One last thing I want to point out about the Range type is how I overrode ToString. This is primarily for unit testing – if you don’t override ToString, you only get the type name which isn’t very useful when trying to figure out why a given unit test failed. I’m using the F# native sprintf function rather than string.Format, so the format string is a little different.

The other major F# type we’ll use in the AST are record types. These are similar conceptually to structs in C#. Basically, they’re a tuple with names. For example, here’s the Definition record type (though we haven’t seen any functions that use this type yet).

///AST Type for Definition production
type Definition =
    {  
        name: string;  
        exp: Expression;  
    }  
    with  
    override this.ToString() =
        sprintf "Definition (name: %A, exp: %A)" this.name (Primary.Exp2Str this.exp)

I could have simply defined this type as (string * Expression), but having the fields named makes it crystal clear what the semantic meaning of each field is. The only place where I used an anonymous tuple in the AST instead of a record is in the Range union above – I figured that was simple enough not to warrant named fields.

I also have a couple of type aliases. For example, I have a record type called SequenceItem. An array of SequenceItems is a Sequence and an array of Sequences is an Expression (which we saw in the Definition type above).

///AST Type for Sequence Item production
let SequenceItem =
    {  
        primaryItem: Primary;
        itemPrefix: Prefix option;
        itemSuffix: Suffix option;
    }

///AST Type for Sequence production
let Sequence = SequenceItem list

///AST Type for Expression production
let Expression = Sequence list

Note, unlike unions and records, type aliases can’t override base class methods like ToString. This is because there is no actual Sequence or Expression types in the compiled code – F# compiles away type aliases completely. Looking at the implementaiton of Definition in reflector confirms that the exp member is of type List<List<SequenceItem>>. Since I need to convert Expressions to strings in two different places, I wrote a static Exp2Str method on the Primary type (not shown). It feels a bit hacky to stick Expression’s ToString implementation on the Primary type, but I had little choice given F#’s scoping rules.

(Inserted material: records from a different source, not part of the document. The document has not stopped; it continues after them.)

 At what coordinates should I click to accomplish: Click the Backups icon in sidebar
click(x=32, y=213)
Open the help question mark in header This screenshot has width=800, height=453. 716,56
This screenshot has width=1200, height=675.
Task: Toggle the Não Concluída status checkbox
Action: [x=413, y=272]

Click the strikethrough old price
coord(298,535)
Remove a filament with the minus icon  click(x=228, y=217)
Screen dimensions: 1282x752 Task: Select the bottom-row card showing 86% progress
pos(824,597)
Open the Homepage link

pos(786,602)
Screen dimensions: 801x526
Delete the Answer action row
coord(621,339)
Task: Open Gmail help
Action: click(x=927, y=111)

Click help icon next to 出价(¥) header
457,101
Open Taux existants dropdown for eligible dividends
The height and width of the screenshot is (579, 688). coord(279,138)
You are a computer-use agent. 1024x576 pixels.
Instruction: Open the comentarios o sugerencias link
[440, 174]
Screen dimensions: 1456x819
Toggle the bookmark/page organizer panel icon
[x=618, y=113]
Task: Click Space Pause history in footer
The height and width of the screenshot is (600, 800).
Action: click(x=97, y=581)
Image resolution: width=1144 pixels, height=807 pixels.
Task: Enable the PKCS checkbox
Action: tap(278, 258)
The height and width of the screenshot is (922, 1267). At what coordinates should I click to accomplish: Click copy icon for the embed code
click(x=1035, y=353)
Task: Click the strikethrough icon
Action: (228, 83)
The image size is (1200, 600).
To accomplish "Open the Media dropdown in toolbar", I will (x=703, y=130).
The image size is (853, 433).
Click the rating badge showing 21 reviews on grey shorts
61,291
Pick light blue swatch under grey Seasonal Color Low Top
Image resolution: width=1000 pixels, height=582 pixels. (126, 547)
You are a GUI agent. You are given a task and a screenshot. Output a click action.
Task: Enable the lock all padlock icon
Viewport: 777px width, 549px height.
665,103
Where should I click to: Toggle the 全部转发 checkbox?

Technically, since they get compiled away anyway, I could have skipped the Sequence and Expression declarations and simply defined the exp field of Definition as “SequenceItem list list”. But the “list list” syntax throws me a bit. I mean, I understand it, but I found using the terms Sequence and Expression far more readable. Also, I used the definition of Expression in the definition of Primary, so it makes sense for it to have it’s own name.

All the syntactic productions in my PEG parser, save one, have the exact same signature. They take in a char list and return a char list option. Which is to say, they take a parse buffer in and return either the remaining parse buffer on a successful match or nothing on a failed match. The only exception is EndOfFile which doesn’t return the remaining parse buffer because there isn’t any buffer left to parse.

Now we’re moving on to look at the productions with semantic implications. In Parsing Expression Grammars, there are eleven: Char, Range, Class, Literal, Identifier, Primary, Sequence Item, Sequence, Expression, Definition and Grammar. Like their syntactic brethren, these semantic productions will all have a single char list input parameter. However, they will all return some semantic value along with the remaining parse buffer.

We’ll start with Char, since it’s the only semantic production that doesn’t return a custom type:

///Char <- '\' [nrt'"[]\]
/// / '\' [0-2][0-7][0-7]
/// / '\' [0-7][0-7]
/// / '\' [0-7]
/// / !'\' .
let (|Char|_|) input =  

    let (|InRange|_|) upper input =
        let i2c value = Char.chr(Char.code '0' + value)
        let c2i value = Char.code value - Char.code '0'

        match input with
        | NC (c, input) when (i2c 0) <= c && c <= (i2c upper) ->
            Some((c2i c), input)
        | _ -> None

    match input with
    | TOKEN @"" (NC(c, input))  
    when List.exists (fun x -> x=c) ['n';'r';'t';''';'"';'[';']';'\'] ->  
        match c with
        | 'n' -> Some('n', input)
        | 'r' -> Some('r', input)
        | 't' -> Some('t', input)
        | _ -> Some(c, input)
    | TOKEN @"" (InRange 2 (i1, InRange 7 (i2, InRange 7 (i3, input)))) ->
        Some(Char.chr (i1 * 64 + i2 * 8 + i3), input)
    | TOKEN @"" (InRange 7 (i1, InRange 7 (i2, input))) ->
        Some(Char.chr (i1 * 8 + i2), input)
    | TOKEN @"" (InRange 7 (i1, input)) ->
        Some(Char.chr (i1), input)

    | NC(c, input) when c <> '\' -> Some(c, input)
    | _ -> None

Note, this production is slightly different from the one in the PEG whitepaper. This way was easier to pattern match. Also, I typically don’t wrap my when guards onto the next line, but this way it doesn’t wrap funny on my blog.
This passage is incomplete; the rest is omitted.